GOAL OF THE EXERCISE →
Omit every image, and transcribe the remaining entries exactly as given.

RECORDS FOR THIS EXERCISE →
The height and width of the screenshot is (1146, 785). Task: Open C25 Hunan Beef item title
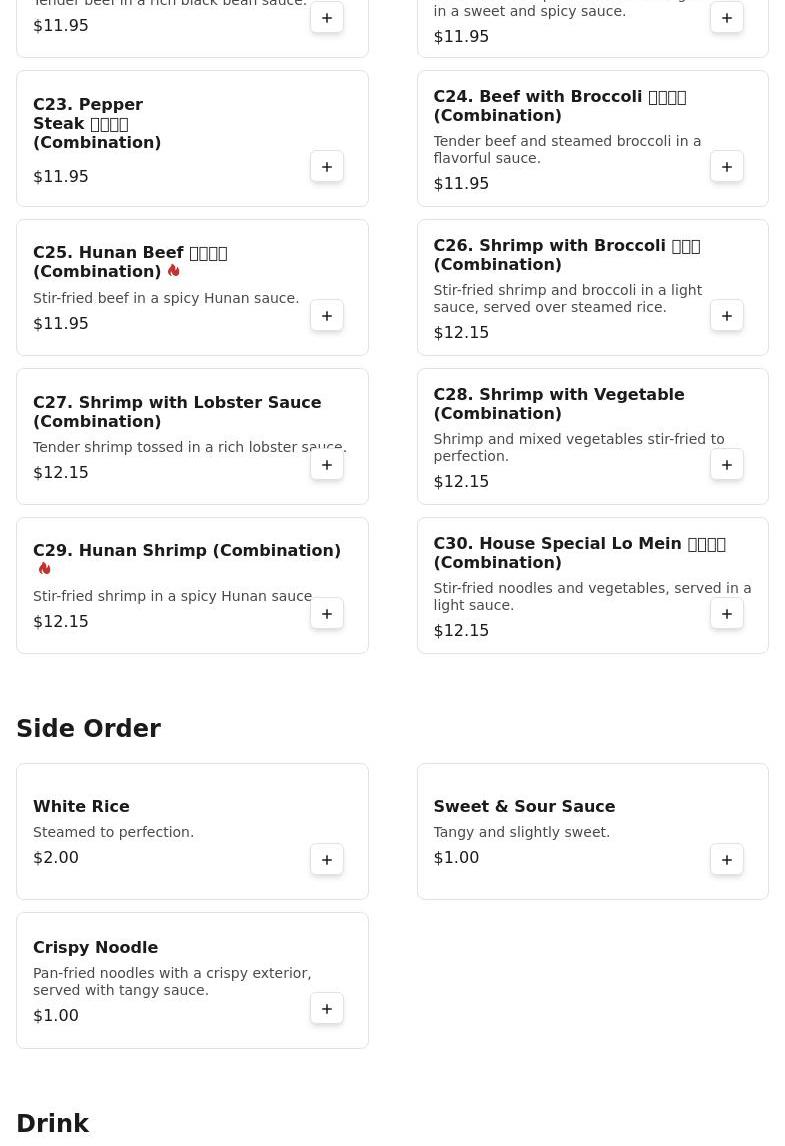130,262
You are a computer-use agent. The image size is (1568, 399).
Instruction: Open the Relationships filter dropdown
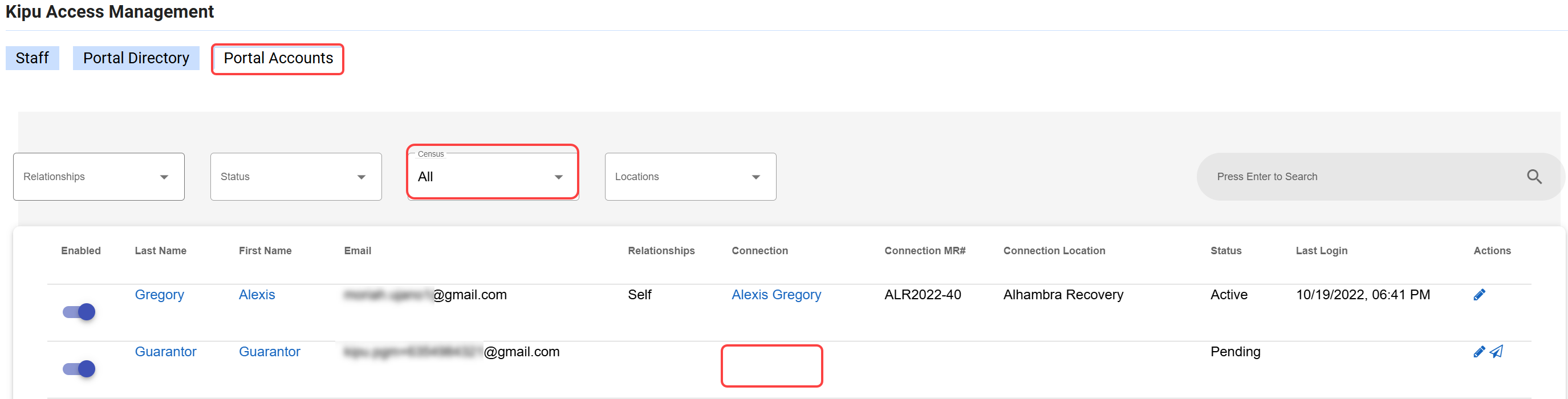pos(99,176)
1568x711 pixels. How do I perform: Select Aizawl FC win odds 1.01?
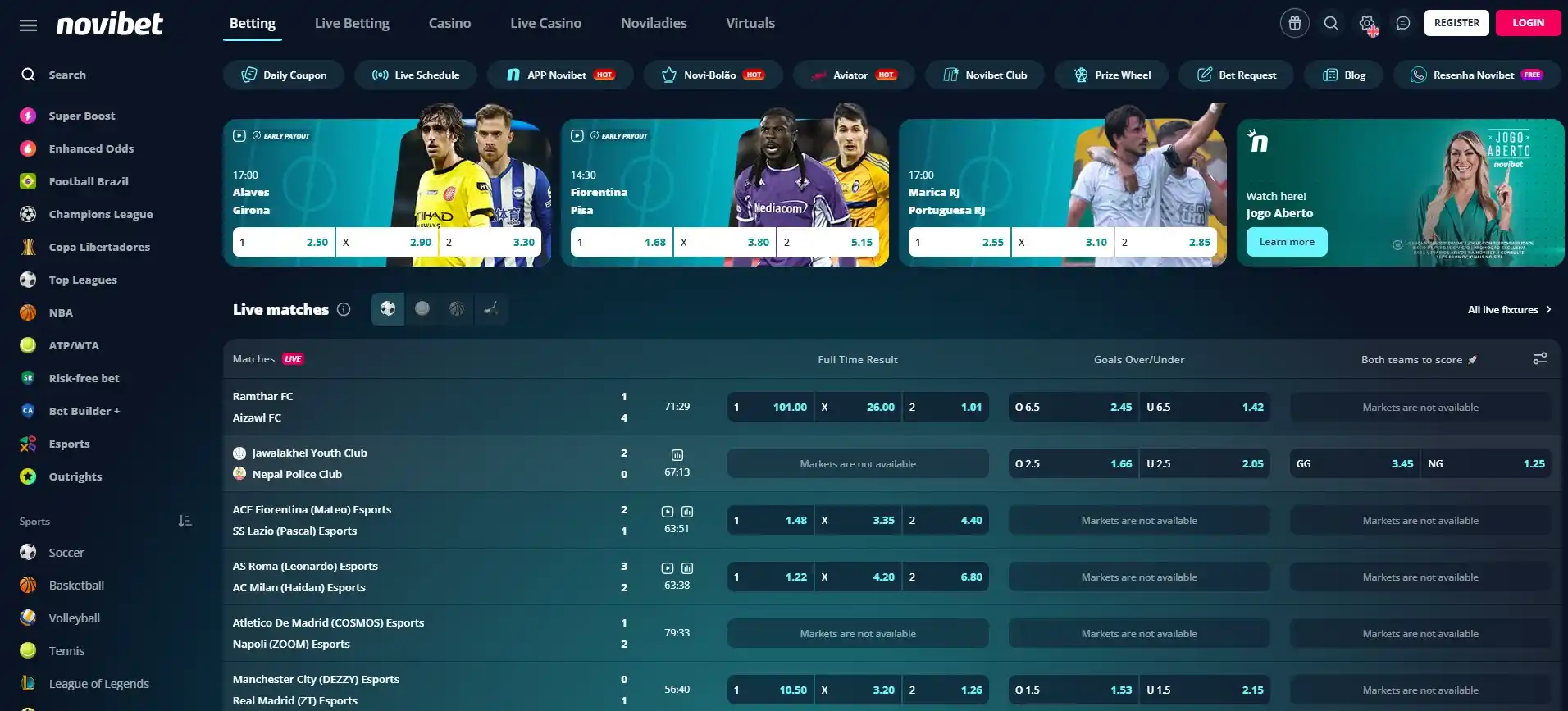click(946, 407)

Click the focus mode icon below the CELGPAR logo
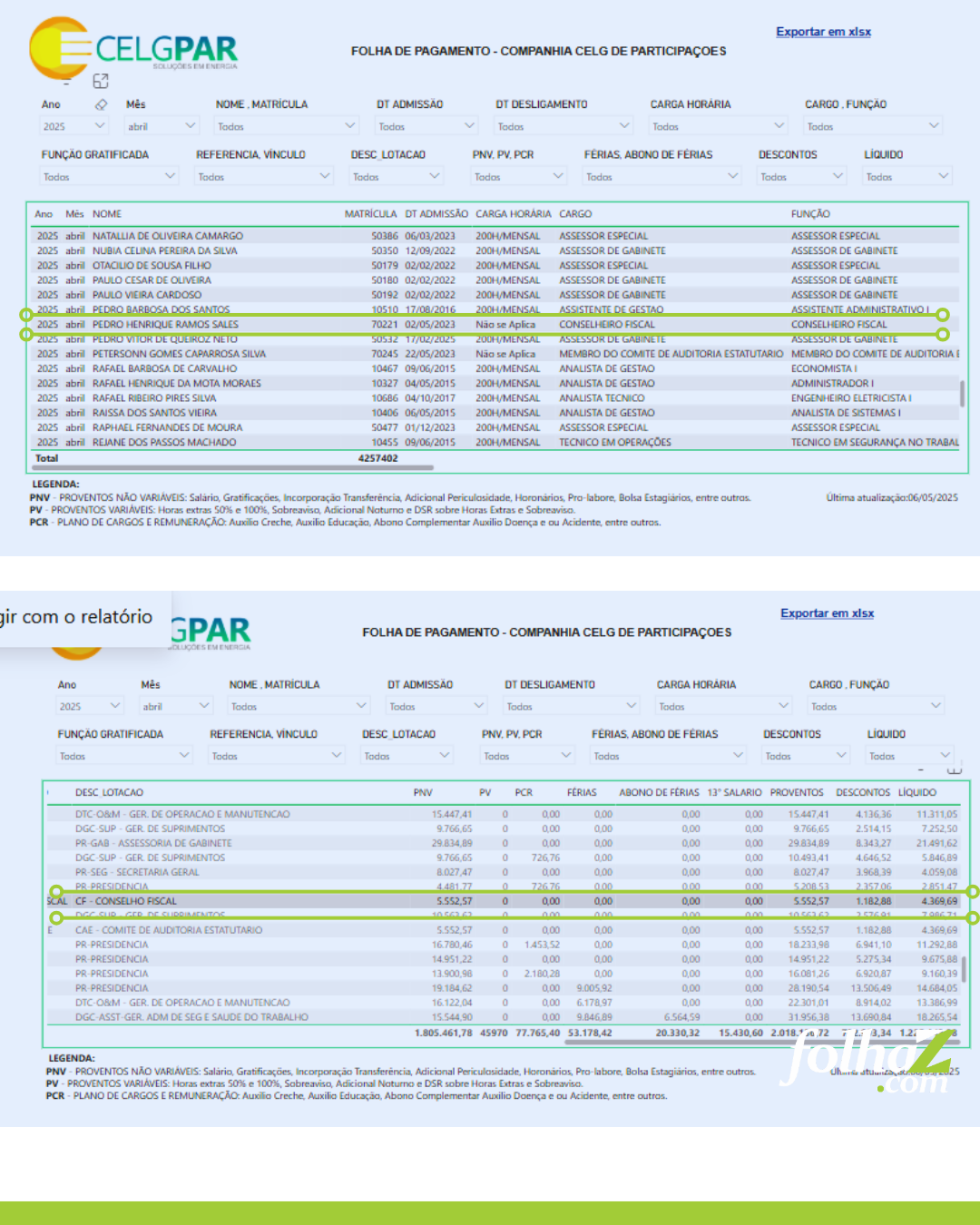click(101, 82)
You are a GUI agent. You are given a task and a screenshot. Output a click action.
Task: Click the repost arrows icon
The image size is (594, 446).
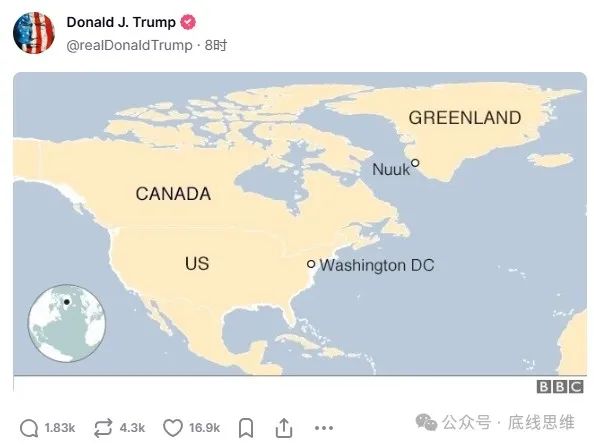pyautogui.click(x=103, y=428)
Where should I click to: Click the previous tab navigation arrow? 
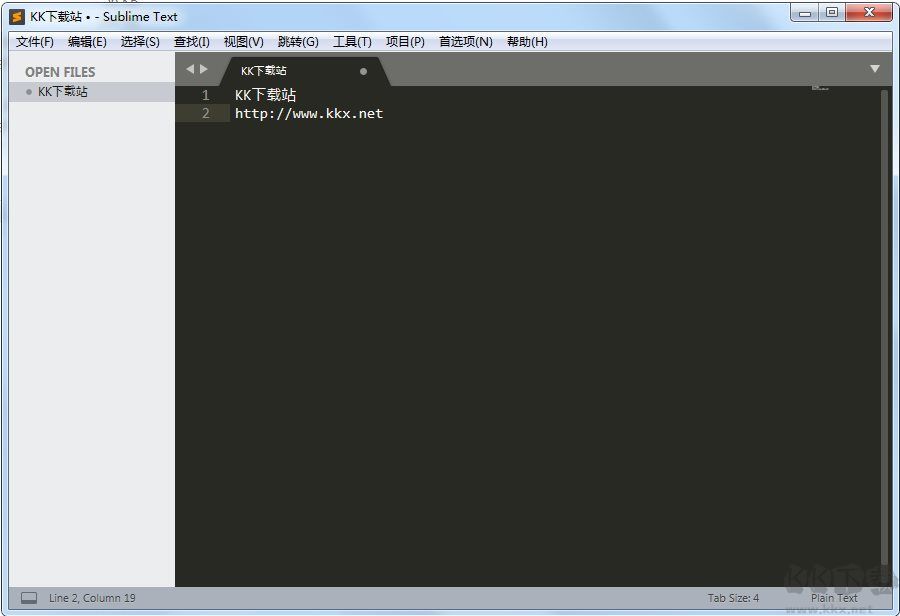189,69
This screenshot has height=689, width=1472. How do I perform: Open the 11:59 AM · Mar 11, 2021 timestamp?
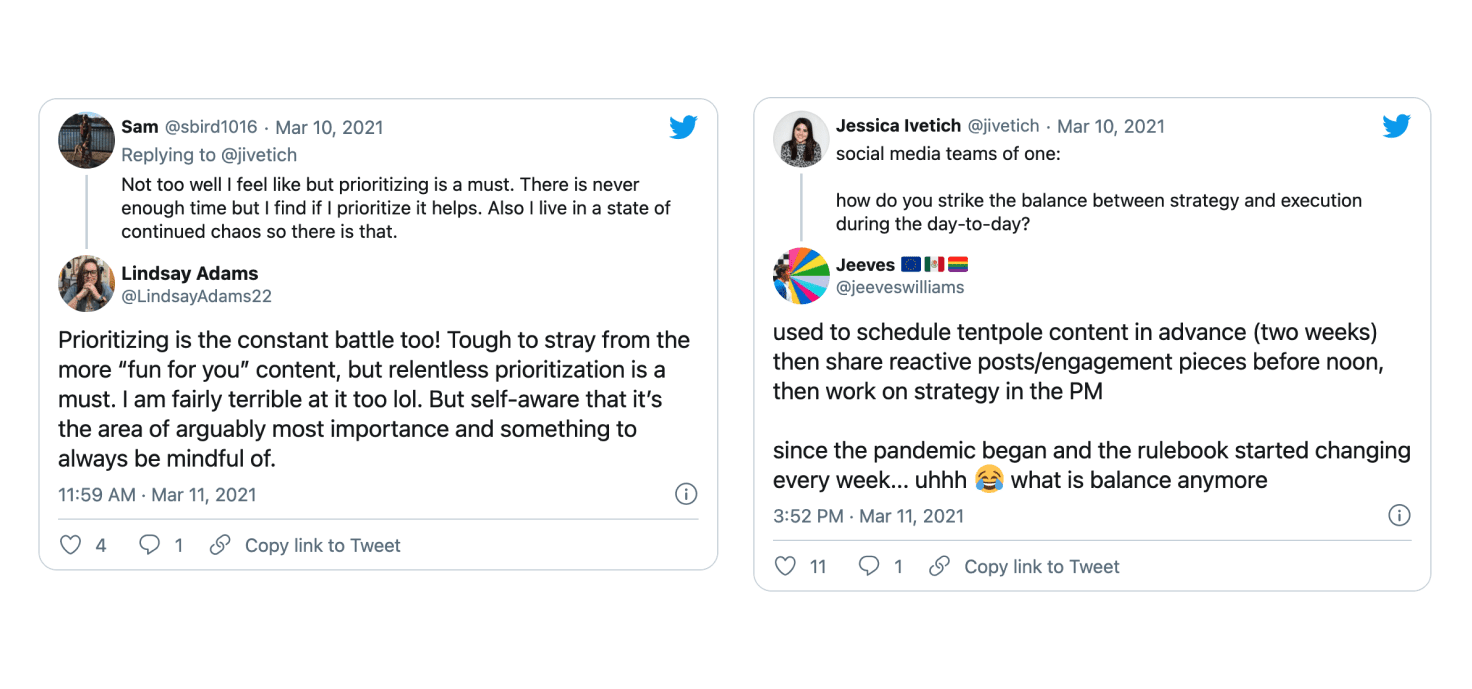(x=157, y=494)
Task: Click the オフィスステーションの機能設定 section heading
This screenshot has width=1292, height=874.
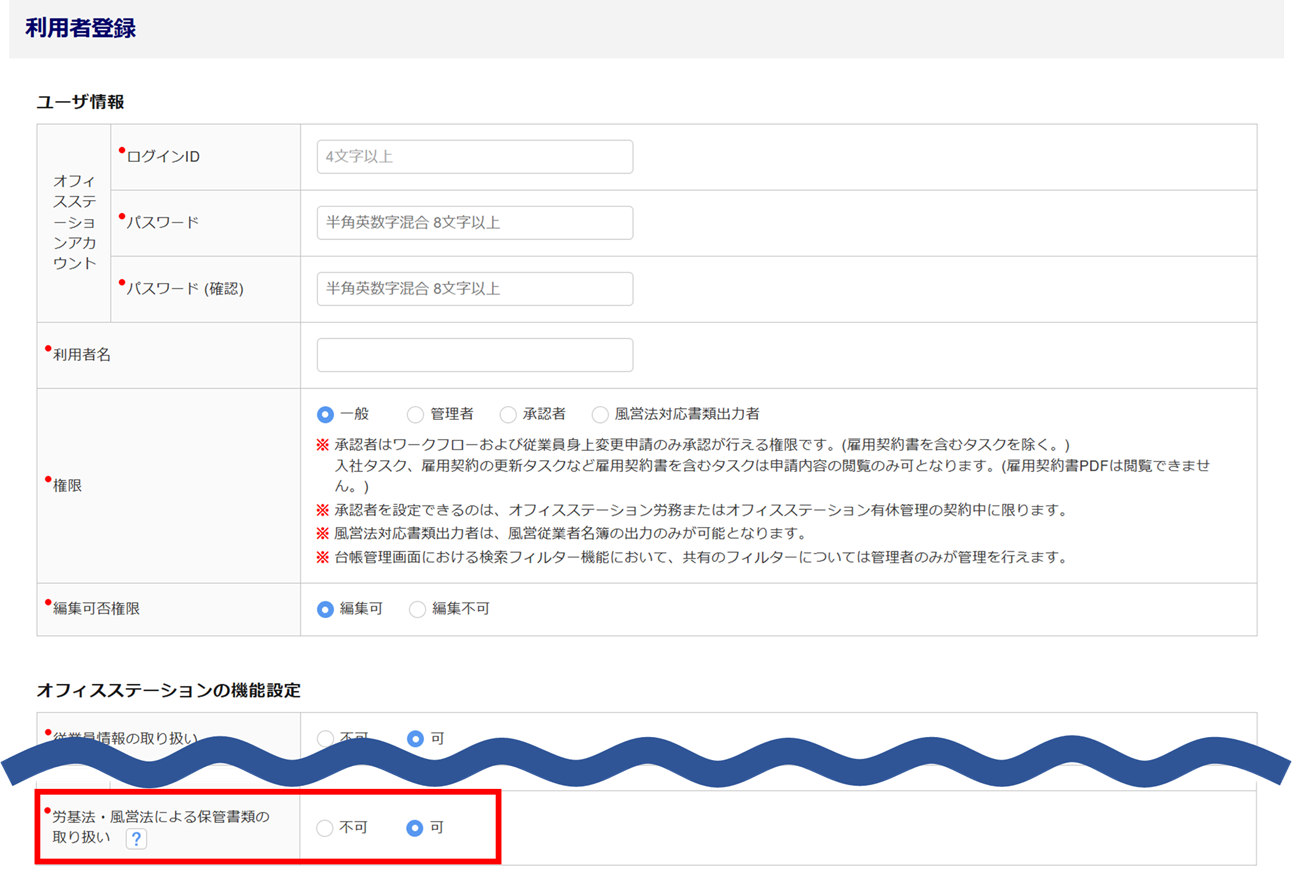Action: click(168, 691)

SOLUTION →
The height and width of the screenshot is (1146, 785). Task: Open C25 Hunan Beef item title
130,262
You are a computer-use agent. The image size is (1568, 399).
Instruction: Open the Relationships filter dropdown
pos(99,176)
1568x711 pixels. How do I perform: Select Aizawl FC win odds 1.01?
click(946, 407)

Click the focus mode icon below the CELGPAR logo
click(101, 82)
You are a GUI agent. You are given a task and a screenshot. Output a click action.
Task: Click the repost arrows icon
The image size is (594, 446).
pyautogui.click(x=103, y=428)
Where should I click to: Click the previous tab navigation arrow? 
189,69
This screenshot has height=689, width=1472. How do I perform: Open the 11:59 AM · Mar 11, 2021 timestamp?
(x=157, y=494)
Task: Click the オフィスステーションの機能設定 section heading
This screenshot has width=1292, height=874.
Action: click(168, 691)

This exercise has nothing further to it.